Curious about the strategies of venture capital (VC) funds with a psychedelic focus? I have been too, and recently had the opportunity to have some of my questions answered in an interview with Palo Santo co-founder and partner Tim Schildt

Palo Santo was founded by Schildt and partners Daniel Goldberg, Tony Eisenberg, and Zack Lomis and to date has raised $45 million, with $18 million currently deployed in the psychedelic sector. 

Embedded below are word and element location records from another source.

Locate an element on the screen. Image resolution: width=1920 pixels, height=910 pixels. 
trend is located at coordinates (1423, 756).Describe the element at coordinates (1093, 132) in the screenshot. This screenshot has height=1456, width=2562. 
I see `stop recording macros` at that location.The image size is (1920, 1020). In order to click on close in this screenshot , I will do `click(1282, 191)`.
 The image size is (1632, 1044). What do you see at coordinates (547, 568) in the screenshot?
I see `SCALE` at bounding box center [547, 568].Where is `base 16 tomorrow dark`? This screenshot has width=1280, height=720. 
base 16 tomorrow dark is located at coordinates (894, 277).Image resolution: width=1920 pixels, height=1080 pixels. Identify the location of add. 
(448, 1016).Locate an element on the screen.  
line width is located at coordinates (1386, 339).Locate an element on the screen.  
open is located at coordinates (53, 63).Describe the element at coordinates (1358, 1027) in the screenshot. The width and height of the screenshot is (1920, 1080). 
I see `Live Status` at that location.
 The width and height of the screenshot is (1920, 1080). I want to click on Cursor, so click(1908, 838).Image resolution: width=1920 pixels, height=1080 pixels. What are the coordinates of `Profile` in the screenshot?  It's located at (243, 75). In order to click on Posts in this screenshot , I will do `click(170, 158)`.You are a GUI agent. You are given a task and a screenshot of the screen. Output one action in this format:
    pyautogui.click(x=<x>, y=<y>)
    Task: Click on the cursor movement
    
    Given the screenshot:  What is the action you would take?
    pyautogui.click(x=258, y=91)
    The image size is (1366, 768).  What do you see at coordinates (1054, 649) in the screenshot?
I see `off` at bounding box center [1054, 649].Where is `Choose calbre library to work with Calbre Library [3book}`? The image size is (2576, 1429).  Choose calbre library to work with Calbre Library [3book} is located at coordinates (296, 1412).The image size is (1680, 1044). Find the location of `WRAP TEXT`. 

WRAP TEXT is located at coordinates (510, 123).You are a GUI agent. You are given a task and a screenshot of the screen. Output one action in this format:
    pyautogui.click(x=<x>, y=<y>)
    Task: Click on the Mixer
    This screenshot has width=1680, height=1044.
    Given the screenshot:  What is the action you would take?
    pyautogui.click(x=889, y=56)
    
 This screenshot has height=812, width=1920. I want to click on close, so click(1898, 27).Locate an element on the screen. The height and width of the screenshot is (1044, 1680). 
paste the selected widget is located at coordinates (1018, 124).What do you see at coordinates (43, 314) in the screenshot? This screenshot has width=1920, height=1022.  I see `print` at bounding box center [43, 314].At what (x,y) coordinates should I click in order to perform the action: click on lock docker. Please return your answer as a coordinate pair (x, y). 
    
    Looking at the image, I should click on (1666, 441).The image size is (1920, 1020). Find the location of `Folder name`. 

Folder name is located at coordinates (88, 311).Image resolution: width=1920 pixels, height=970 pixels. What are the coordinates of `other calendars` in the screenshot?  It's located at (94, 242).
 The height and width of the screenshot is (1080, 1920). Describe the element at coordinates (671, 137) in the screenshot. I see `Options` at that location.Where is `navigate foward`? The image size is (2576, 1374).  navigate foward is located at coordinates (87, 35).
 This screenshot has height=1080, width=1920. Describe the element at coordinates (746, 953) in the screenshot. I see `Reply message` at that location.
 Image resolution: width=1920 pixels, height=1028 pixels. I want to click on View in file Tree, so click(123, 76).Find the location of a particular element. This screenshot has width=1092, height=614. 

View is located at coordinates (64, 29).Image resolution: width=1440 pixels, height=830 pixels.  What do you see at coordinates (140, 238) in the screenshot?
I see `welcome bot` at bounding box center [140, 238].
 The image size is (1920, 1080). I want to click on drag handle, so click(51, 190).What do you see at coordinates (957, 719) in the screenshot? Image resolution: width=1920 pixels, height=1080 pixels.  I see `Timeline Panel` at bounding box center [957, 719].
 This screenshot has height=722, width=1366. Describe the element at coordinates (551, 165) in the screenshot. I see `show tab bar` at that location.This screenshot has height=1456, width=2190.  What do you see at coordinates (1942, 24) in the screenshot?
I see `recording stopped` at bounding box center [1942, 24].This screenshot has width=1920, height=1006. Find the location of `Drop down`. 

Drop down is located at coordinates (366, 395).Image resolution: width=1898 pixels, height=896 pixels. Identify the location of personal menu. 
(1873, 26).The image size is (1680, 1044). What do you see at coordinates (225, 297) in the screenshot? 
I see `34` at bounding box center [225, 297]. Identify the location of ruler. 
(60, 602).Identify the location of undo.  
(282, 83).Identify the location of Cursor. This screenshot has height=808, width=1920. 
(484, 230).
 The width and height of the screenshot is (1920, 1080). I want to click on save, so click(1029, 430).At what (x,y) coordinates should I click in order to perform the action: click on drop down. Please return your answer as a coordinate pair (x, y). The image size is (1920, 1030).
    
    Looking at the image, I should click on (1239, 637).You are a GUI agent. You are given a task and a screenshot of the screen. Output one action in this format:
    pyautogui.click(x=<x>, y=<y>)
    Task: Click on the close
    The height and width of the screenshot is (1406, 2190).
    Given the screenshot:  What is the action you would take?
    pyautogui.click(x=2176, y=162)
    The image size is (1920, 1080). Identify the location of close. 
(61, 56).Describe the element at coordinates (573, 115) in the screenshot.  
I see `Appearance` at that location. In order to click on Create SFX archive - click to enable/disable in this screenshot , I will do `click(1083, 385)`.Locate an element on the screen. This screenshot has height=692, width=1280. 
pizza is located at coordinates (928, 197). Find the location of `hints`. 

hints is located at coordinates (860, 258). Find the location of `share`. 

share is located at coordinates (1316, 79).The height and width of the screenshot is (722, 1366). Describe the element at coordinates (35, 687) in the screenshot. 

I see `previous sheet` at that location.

Schildt started his career in investment banking focused on the life sciences and healthcare sectors and says much of what he learned while working at firms like JP Morgan and Madison Dearborn Partners translates to his work in the emerging space.

 “Suffice to say my career has largely focused on the healthcare space, which I think has been really beneficial for psychedelics, since we’re seeing these [companies] go largely a healthcare and even biotech-type route.”

Schildt anticipates that many people invested in psychedelics will be “sorely disappointed” by how they are selecting companies and picking opportunities, especially if they are looking for short-term gains. 

“The way you vet these types of businesses is very, very different from most industries; definitely different from cannabis and crypto, especially,” he said.

The Need For A Focused VC Fund

Palo Santo comes out of the Bridge Investments ecosystem, a VC fund run by Daniel Goldberg for more than 10 years “with a successful track record.” Although Palo Santo is focused on a new industry, the level of experience among its partners is high, and it’s “not their first rodeo” when it comes to investing in early-stage companies, according to Schildt.

The decision to create a fund with a psychedelic focus stemmed from the idea that psychedelic therapy for mental health treatment would be too novel for more traditional VCs to get behind: “This is such a paradigm shift relative to what you’ve seen out there previously. I do think it makes sense to have a vertical-specific, industry-specific fund focused on the space… these are such novel mechanisms of action, especially at the receptor, that having deep domain knowledge around that makes a big difference.”

That domain knowledge is captured in Palo Santo’s advisory team of scientists, researchers, doctors, and psychiatrists including Dr. Julie Holland, Dr. Charles Nichols, Dr. David Sherman, and Dr. John Graden.

How Palo Santo Deploys Its Money

Across the various silos in the psychedelic industry, Palo Santo currently has about 80 percent of its money invested in biotech companies, but has a few other companies in the mix, like Doubleblind, a print magazine and media company, and Fluence, a company offering continuing education programs in psychedelic therapy. Companies with a tech focus also play an important part.

One characteristic Schildt said Palo Santo actively avoids when looking at potential portfolio companies are if they have been quick to go public in Canada: “One big thing we shifted away from in the early days of Palo Santo when the opportunity was much smaller—we didn’t love this trend—but there was certainly a trend to rapidly go public in Canada. Now, that’s kind of a non-negotiable for us.”

Schildt says it’s a play he’s seen many times: “They show a cap table, they quote the round in terms of price per share, and it’s like, ‘we’re going to go public.’ It’s an immediate no [for us]. I think that misaligns incentives, and I think a lot of companies get orphaned on Canadian stock exchange… I think they’re leaving a ton of value on the table.”